When I first saw PACIFIC RIM, the 2013 interdimensional kaiju classic, I was in my 30s, but the kid in me could not get enough of it. It felt like Guillermo del Toro made a movie just for her—for all of us who once smashed our toys together and imagined whole cities tumbling down, who knew deep down that monsters and mechs were joyful creatures at their core.
What surprised me most about PACIFIC RIM, though, wasn’t just how much it honored that childlike glee. It was how much heart it brought to the fight—how the movie’s soul lived not just in the spectacle of the action, but in the quiet moments where two people come together and face their monsters—inside and out.
From the opening shot, PACIFIC RIM feels like a love letter to those childhood battles. Its world is big and strange and completely sincere: skyscraper-sized monsters crawl from the ocean and lay waste to everything in sight. Humanity answers not with subtlety but with style—building equally massive, gleaming robots called Jaegers to punch the kaiju back from whence they came.
And oh, does it deliver. The designs of the Jaegers and kaiju alike are imaginative and iconic, their movements weighty and brutal. The mood is broody, the actors dirty, the whole world at once drowning and on fire. It’s easy to forget now, when every summer movie feels like it has to prove how gritty and grounded it is, just how refreshing it was to see something this bold, bright, and undeniably over the top.
But PACIFIC RIM is more than a spectacle. It’s also a surprisingly intimate story about connection, grief, and healing. The concept of the Drift—the neural bridge between two Jaeger pilots—isn’t just a clever sci-fi device. It’s a metaphor for what it takes to survive catastrophe: opening yourself up to someone else, even when it hurts, maybe especially when it hurts.
Raleigh and Mako, two of our central characters, form a partnership that is the beating heart of the movie. Like everyone else in this futuristic wasteland, both are carrying trauma collected after years and years of assaults on society and its citizens. Both characters are hurt and reluctant to trust. Both really love beating the shit out of alien lizards. Both are vulnerable and hesitant and angry and eventually they are all those things—together.

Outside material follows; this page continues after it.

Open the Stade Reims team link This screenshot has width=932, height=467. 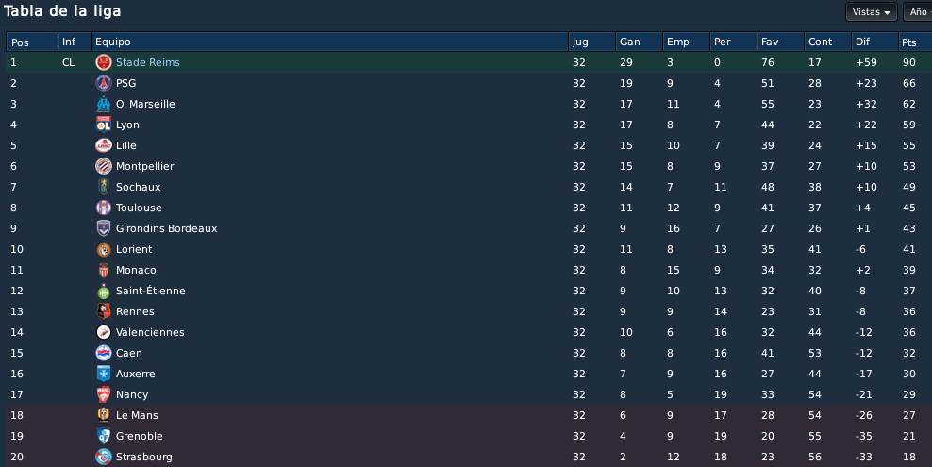click(147, 62)
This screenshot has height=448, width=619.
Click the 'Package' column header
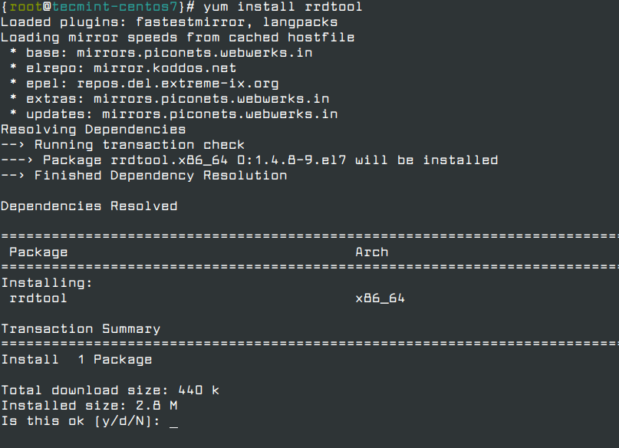(38, 252)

That’s what elevates PACIFIC RIM above so many of its imitators. It understands that kaiju movies have always been about more than monsters. They’re about us—our fears, our flaws, our resilience. From Godzilla’s atomic grief to Mothra’s righteous fury, the best kaiju films have always reflected the ways we wrestle with disaster. PACIFIC RIM just adds another layer: what it takes to heal from a lifetime of those disasters.
On the surface, kaiju movies are about destruction. But at their center, they’ve always been about creation—what kind of world we want to build after the rubble settles. PACIFIC RIM understands that. It doesn’t just revel in the chaos of the fight. It asks what it means to stand side-by-side in the middle of it.

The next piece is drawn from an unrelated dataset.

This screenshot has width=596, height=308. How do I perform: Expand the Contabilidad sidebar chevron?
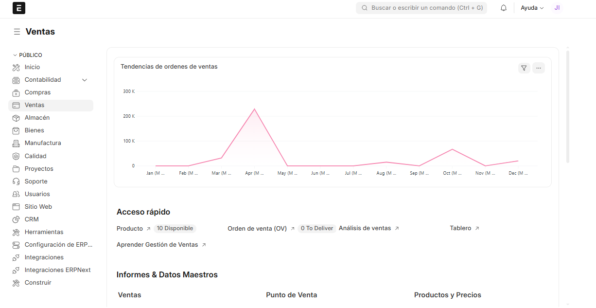(85, 80)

That’s why it resonates with me so deeply—still, more than a decade after its release—not just as a fan of the genre, but as that kid on the carpet, carrying out mini battles with toys amidst the very real disasters of a young life: friendship, family, loneliness, the earliest aches of trauma, and the very real need for connection in the face of it.
Four decades later, I can still feel the carpet under my knees. I can still see the frogs and the Transformers and the Lego towers coming down. When the credits rolled on PACIFIC RIM during my most recent watch, I was reminded that there’s nothing wrong with finding joy in the awe of it all, and nothing weak about admitting you need someone in your corner when the monsters come.
Because when the world feels like it’s ending, maybe the best thing we can do is find someone to buddy up with—and fight what comes together.